Cognition and Chance PDF Author: Raymond S. Nickerson
Publisher: Psychology Press
ISBN: 113561461X
Category : Business & Economics
Languages : en
Pages : 798

Get Book Here

Book Description
Lack of ability to think probabilistically makes one prone to a variety of irrational fears and vulnerable to scams designed to exploit probabilistic naiveté, impairs decision making under uncertainty, facilitates the misinterpretation of statistical information, and precludes critical evaluation of likelihood claims. Cognition and Chance presents an overview of the information needed to avoid such pitfalls and to assess and respond to probabilistic situations in a rational way. Dr.

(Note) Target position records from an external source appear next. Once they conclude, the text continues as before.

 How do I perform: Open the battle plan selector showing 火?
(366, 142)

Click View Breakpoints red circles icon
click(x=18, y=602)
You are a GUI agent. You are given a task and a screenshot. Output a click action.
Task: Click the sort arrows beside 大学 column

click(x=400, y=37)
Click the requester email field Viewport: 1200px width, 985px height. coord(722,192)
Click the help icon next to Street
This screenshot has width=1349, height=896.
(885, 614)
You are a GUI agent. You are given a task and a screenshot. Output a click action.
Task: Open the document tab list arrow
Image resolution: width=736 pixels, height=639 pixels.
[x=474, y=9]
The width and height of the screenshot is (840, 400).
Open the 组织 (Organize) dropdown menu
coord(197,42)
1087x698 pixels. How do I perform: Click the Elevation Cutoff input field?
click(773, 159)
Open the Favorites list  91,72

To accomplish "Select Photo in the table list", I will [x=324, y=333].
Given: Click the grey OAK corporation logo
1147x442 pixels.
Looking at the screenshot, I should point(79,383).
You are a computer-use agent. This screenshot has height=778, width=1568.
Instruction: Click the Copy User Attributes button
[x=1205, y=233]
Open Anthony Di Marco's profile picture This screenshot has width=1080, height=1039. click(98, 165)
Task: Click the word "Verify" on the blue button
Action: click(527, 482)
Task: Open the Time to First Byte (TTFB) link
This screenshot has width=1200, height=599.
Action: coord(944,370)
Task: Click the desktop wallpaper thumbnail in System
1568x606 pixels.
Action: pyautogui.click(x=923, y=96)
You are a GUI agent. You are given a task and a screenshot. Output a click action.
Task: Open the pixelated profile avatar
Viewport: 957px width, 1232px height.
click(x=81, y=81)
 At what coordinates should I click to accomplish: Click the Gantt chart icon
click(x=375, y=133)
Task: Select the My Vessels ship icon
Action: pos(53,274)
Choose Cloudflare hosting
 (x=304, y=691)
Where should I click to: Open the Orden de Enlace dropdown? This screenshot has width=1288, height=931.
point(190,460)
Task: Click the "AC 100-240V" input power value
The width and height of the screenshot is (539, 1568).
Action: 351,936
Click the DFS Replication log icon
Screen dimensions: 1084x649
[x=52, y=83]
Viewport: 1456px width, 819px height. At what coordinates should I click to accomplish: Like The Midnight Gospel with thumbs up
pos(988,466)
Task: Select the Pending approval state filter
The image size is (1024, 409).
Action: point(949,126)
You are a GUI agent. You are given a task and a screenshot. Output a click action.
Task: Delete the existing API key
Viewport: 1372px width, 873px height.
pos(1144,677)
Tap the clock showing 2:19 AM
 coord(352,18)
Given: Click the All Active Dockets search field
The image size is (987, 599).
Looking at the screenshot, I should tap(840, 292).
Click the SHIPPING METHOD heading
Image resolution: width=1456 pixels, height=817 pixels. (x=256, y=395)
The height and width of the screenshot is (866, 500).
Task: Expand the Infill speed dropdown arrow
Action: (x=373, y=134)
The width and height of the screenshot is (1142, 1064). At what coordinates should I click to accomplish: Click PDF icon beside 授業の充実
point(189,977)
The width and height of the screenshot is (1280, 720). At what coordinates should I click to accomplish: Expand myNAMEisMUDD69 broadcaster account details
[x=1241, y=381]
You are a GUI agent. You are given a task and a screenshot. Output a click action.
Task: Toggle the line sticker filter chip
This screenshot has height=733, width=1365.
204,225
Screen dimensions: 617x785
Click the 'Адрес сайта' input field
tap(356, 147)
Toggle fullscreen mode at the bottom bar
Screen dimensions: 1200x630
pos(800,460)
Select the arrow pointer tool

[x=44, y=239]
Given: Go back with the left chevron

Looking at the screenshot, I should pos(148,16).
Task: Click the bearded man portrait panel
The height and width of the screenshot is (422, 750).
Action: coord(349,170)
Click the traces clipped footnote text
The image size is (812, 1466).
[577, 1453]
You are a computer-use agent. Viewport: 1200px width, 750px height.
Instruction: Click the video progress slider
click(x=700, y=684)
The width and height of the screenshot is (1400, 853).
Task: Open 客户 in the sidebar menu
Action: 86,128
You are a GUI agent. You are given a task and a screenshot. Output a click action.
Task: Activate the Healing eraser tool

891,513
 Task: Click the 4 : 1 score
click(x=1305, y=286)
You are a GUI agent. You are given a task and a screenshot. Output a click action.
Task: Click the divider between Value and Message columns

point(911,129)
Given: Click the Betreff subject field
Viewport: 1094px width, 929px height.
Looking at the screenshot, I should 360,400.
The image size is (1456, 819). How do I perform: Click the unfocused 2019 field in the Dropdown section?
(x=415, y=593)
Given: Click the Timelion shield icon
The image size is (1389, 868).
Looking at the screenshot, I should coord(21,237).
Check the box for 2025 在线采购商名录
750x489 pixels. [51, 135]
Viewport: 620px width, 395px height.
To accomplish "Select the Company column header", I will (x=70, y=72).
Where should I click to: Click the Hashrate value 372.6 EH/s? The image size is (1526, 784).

Nickerson investigates such questions as how good individuals are at thinking probabilistically and how consistent their reasoning under uncertainty is with principles of mathematical statistics and probability theory. He reviews evidence that has been produced in researchers' attempts to investigate these and similar types of questions. Seven conceptual chapters address such topics as probability, chance, randomness, coincidences, inverse probability, paradoxes, dilemmas, and statistics. The remaining five chapters focus on empirical studies of individuals' abilities and limitations as probabilistic thinkers. Topics include estimation and prediction, perception of covariation, choice under uncertainty, and people as intuitive probabilists. Cognition and Chance is intended to appeal to researchers and students in the areas of probability, statistics, psychology, business, economics, decision theory, and social dilemmas.

Surfing Uncertainty

Surfing Uncertainty PDF Author: Andy Clark
Publisher: Oxford University Press, USA
ISBN: 0190217014
Category : Medical
Languages : en
Pages : 425

Get Book Here

Book Description
Exciting new theories in neuroscience, psychology, and artificial intelligence are revealing minds like ours as predictive minds, forever trying to guess the incoming streams of sensory stimulation before they arrive. In this up-to-the-minute treatment, philosopher and cognitive scientist Andy Clark explores new ways of thinking about perception, action, and the embodied mind.